На веранде собрались пять капитан-бригадиров. Все пять ни капли не похожие один на другого. Словно их подбирали по признаку непохожести. Рыбаки называли их сокращенно кэпбригами. В рыбколхозе были кэпбриг-один, кэпбриг-два и так до пяти.

Председатель Гордей Иванович Коваль был среднего роста, поджарый, не в меру подвижный и вспыльчивый. Лицо худое, с нечеткими следами оспы. Взгляд быстрый, меняющийся в зависимости от настроения председателя. В этот день взгляд его метал громы и молнии. Он нервничал и курил одну папиросу за другой, даже не замечая этого. Да и как тут было не нервничать! По-настоящему, сейнера давно должны быть в море, а не торчать у причалов. Но перед самым отходом выяснилось, что в бригаде Сербина не загрузили на сейнер дрова для камбуза. На сейнере кэпбрига Торбущенко в двигателе пробило флянец или какую-то другую штуковину, и механику требуется час-полтора, чтобы привести все в порядок. Вот тут-то и начиналось: председатель кричал на кэпбригов, кэпбриги давали разгон механикам и неповоротливым кокам. А потом в море выяснится, что никакие флянцы у механика не пробивало, а просто позарез надо было подождать невесту помощника, с которой тот не успел попрощаться. И дрова у кока были еще со вчерашнего вечера не только сброшены в трюм, но и уложены там ровной стопкой и заботливо прикрыты брезентом. А вся загвоздка была в радисте. Парень всего две недели как женился. А тут разлука на месяц, а может, и больше. Разве не посочувствуешь, не возьмешь на себя его вину за опоздание...

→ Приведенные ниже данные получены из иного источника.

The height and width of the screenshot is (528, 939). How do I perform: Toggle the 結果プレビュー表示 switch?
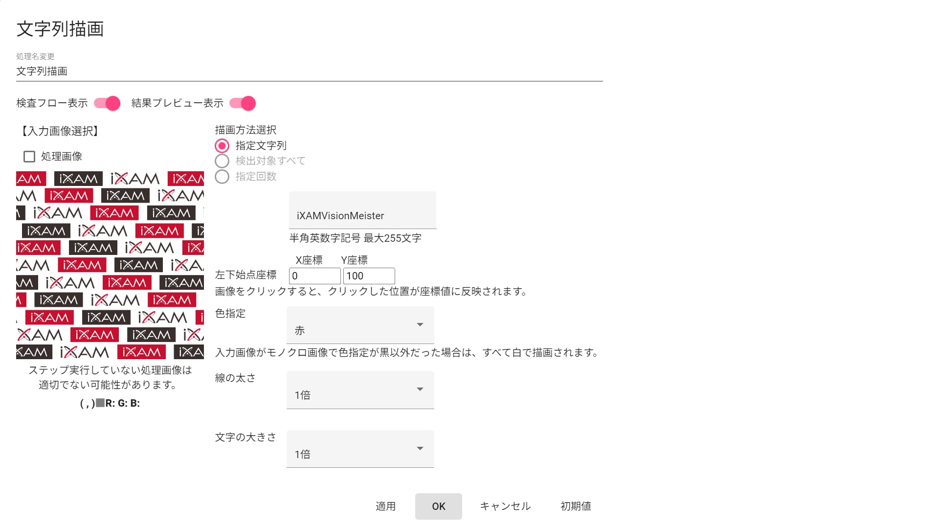click(x=243, y=103)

Перед самым выходом в море, уже на причале, прощаясь, Гордей Иванович задержал руку Погожева в своей и еще раз напутствовал:

— Так что смотри там, Андрей Георгич, в оба. Чтоб все было на высоте. — И неожиданно устало-сосредоточенное лицо председателя разгладилось, на губах появилась улыбка — первая за все эти беспокойные сутки. — Ну как говорится, ни пуха ни пера...

Должность Погожева в рыбколхозе прямого отношения к лову не имела. Он заведовал клубом. В его подчинении была одна библиотекарша, да и та работала на половину ставки. Клуб и библиотека занимали весь второй этаж. Раньше в клубе крутили фильмы. Но кинопрокат подсовывал им картины старые, сбор был мизерный, и они на этих кинофильмах всегда горели. Теперь клуб сдавали в аренду, как на разовое пользование, так и на длительное время. И проводили в нем все свои колхозные мероприятия.

Каждые три месяца Погожев честно составлял план клубной работы. Планы у него всегда были обширные — с лекциями, вечерами отдыха и встречами со знатными людьми города. Только осуществлять эти планы полностью Погожеву удавалось редко. Люди-то почти все время в море. Вот и сегодня у него по плану клубный день. А тут радиограмма от болгарских рыбаков из Созопола. У их берегов объявились первые косяки скумбрии! Ясно, тут не до танцулек и лекций. Скумбрия — это не какой-нибудь анчоус. Это, в первую очередь, финансы, которые у них в рыбколхозе в этом году, к сожалению, «поют романсы». Вот они и ринулись в море, чтобы опередить других, встретить скумбрию где-нибудь в районе острова Змеиного. Молодцы, болгары! Дружба у них с болгарами старая и крепкая. Друг у друга в гостях бывают. И частенько радиограммами перебрасываются.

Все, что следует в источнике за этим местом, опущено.